Besides these two, there are several other stemmers, including RegexpStemmer, where you can build your own stemmer 
based on user-defined rules and SnowballStemmer, which supports stemming in 13 different languages besides English.

In [34]:
from nltk.stem import RegexpStemmer
rs = RegexpStemmer('ing$|s$|ed$', min=4)
rs.stem('jumping'), rs.stem('jumps'), rs.stem('jumped'),rs.stem('lying'),rs.stem('strange')

('jump', 'jump', 'jump', 'ly', 'strange')

In [35]:
# Snowball Stemmer
from nltk.stem import SnowballStemmer
ss = SnowballStemmer("german")
print('Supported Languages:', SnowballStemmer.languages)
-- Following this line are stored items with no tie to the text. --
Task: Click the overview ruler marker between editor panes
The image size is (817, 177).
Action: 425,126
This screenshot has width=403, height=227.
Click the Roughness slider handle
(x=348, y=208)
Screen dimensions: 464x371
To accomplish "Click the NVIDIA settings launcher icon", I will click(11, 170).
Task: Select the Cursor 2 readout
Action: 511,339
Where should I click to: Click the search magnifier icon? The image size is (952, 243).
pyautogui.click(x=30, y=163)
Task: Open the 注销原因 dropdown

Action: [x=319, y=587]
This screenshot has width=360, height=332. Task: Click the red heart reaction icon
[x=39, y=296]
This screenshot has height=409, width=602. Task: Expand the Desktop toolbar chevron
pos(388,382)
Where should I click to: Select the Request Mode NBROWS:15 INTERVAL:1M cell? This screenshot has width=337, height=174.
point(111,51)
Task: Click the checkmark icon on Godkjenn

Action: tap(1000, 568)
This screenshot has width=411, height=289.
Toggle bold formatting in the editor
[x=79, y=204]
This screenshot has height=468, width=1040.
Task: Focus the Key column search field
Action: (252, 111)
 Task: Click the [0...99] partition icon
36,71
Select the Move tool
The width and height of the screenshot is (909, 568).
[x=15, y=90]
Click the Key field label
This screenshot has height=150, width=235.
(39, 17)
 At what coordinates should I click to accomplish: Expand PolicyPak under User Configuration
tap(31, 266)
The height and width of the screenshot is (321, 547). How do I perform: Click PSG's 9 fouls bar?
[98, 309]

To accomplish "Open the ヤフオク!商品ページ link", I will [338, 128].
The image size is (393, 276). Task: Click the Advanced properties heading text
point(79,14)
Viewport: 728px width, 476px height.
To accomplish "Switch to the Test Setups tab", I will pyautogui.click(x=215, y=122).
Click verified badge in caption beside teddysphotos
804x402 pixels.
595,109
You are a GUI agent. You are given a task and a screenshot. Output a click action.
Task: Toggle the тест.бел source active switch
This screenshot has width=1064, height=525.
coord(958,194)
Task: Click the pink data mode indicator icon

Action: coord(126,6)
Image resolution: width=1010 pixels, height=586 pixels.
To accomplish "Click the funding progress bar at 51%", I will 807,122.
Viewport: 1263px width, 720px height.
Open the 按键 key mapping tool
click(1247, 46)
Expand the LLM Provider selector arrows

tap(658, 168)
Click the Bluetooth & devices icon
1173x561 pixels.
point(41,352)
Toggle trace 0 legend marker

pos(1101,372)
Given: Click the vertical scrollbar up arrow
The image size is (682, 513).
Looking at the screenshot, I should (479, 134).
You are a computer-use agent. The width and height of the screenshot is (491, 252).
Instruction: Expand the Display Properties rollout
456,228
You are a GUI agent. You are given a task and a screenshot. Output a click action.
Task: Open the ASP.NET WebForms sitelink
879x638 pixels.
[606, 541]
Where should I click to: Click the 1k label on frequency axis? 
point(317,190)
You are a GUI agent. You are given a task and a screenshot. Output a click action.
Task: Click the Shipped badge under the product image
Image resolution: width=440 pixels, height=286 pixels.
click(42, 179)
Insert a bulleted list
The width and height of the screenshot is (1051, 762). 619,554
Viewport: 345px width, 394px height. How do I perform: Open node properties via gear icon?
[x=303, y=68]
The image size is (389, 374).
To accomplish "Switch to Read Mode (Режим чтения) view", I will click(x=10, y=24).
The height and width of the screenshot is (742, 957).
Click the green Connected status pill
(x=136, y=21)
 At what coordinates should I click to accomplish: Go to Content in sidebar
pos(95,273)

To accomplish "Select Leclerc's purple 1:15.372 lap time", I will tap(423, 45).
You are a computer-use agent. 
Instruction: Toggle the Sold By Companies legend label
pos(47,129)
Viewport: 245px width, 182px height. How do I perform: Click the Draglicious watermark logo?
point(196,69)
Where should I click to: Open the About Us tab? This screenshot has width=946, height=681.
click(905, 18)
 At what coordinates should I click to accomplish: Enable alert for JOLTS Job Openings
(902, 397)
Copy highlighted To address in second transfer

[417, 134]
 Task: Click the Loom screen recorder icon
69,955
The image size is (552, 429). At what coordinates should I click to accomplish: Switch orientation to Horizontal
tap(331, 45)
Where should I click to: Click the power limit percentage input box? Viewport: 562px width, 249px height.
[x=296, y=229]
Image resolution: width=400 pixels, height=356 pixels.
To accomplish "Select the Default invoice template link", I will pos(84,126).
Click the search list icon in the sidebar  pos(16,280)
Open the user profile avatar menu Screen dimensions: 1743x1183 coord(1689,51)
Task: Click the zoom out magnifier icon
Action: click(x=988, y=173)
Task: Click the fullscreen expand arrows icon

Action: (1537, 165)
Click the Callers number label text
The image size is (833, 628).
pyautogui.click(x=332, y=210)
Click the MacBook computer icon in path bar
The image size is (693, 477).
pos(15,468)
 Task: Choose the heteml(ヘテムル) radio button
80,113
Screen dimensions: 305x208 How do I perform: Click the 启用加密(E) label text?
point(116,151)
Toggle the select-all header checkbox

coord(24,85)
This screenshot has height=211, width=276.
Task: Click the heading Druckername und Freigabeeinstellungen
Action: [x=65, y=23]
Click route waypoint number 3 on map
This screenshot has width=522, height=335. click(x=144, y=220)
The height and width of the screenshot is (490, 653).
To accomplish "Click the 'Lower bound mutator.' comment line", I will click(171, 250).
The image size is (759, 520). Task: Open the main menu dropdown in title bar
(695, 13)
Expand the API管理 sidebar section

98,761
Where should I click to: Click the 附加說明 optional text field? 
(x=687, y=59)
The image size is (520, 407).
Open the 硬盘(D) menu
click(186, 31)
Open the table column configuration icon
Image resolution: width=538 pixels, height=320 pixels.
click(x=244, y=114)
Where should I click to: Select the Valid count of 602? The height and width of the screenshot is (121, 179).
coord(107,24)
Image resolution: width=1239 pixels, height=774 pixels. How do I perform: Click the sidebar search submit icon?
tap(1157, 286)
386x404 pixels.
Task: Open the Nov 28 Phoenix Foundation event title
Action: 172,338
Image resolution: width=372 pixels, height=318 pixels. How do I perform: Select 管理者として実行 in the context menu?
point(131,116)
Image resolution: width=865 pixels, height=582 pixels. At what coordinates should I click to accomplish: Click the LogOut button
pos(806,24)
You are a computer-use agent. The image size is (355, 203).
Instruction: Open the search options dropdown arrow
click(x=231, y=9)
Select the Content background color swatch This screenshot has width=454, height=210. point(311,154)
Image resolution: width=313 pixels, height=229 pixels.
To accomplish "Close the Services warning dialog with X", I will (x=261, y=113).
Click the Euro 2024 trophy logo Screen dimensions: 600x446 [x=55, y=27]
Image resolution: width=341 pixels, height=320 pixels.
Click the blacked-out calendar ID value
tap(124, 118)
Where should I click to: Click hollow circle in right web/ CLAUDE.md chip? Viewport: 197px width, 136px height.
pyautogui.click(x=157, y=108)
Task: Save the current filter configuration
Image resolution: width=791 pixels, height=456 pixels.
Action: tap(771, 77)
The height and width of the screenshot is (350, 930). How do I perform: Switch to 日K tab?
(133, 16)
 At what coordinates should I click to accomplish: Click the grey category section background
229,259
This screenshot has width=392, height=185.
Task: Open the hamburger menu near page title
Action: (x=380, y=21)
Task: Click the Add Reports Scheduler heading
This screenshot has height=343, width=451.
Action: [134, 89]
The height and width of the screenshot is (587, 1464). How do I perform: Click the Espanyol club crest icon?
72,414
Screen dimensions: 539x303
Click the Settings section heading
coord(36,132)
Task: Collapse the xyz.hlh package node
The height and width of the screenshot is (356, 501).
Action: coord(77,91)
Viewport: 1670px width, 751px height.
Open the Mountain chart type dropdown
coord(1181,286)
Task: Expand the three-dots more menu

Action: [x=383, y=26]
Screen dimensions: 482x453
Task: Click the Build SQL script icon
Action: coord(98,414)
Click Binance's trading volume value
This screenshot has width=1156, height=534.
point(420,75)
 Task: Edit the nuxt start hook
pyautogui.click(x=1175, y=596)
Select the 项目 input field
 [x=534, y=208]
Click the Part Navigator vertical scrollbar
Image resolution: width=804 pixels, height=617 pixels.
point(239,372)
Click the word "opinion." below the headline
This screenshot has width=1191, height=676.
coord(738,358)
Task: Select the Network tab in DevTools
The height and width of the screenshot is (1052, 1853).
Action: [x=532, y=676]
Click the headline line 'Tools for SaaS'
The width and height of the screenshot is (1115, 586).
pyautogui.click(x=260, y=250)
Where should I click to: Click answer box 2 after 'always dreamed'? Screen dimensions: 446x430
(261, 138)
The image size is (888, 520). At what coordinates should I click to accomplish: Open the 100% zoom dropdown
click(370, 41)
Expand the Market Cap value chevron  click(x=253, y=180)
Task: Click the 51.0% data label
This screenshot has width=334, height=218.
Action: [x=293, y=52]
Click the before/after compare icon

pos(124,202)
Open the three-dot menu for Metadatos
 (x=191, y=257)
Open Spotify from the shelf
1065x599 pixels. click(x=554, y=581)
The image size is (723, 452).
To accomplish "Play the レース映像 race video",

Supported Languages: ('arabic', 'danish', 'dutch', 'english', 'finnish', 'french', 'german', 'hungarian', 'italian', 'norwegian', 'porter', 'portuguese', 'romanian', 'russian', 'spanish', 'swedish')


In [36]:
# stemming on German words
# autobahnen -> cars
# autobahn -> car
ss.stem('autobahnen'),ss.stem('springen')

('autobahn', 'spring')

### Lemmatization
- The process of lemmatization is very similar to stemming, where we remove word affixes to get to a base form of the word
- However in this case, this base form is also known
as the root word but not the root stem
- The <b> difference between the two </b> is that the root stem may not always be a lexicographically correct word, i.e., it may not be present in the dictionary but the root word, also known as the lemma, will always be present in the dictionary.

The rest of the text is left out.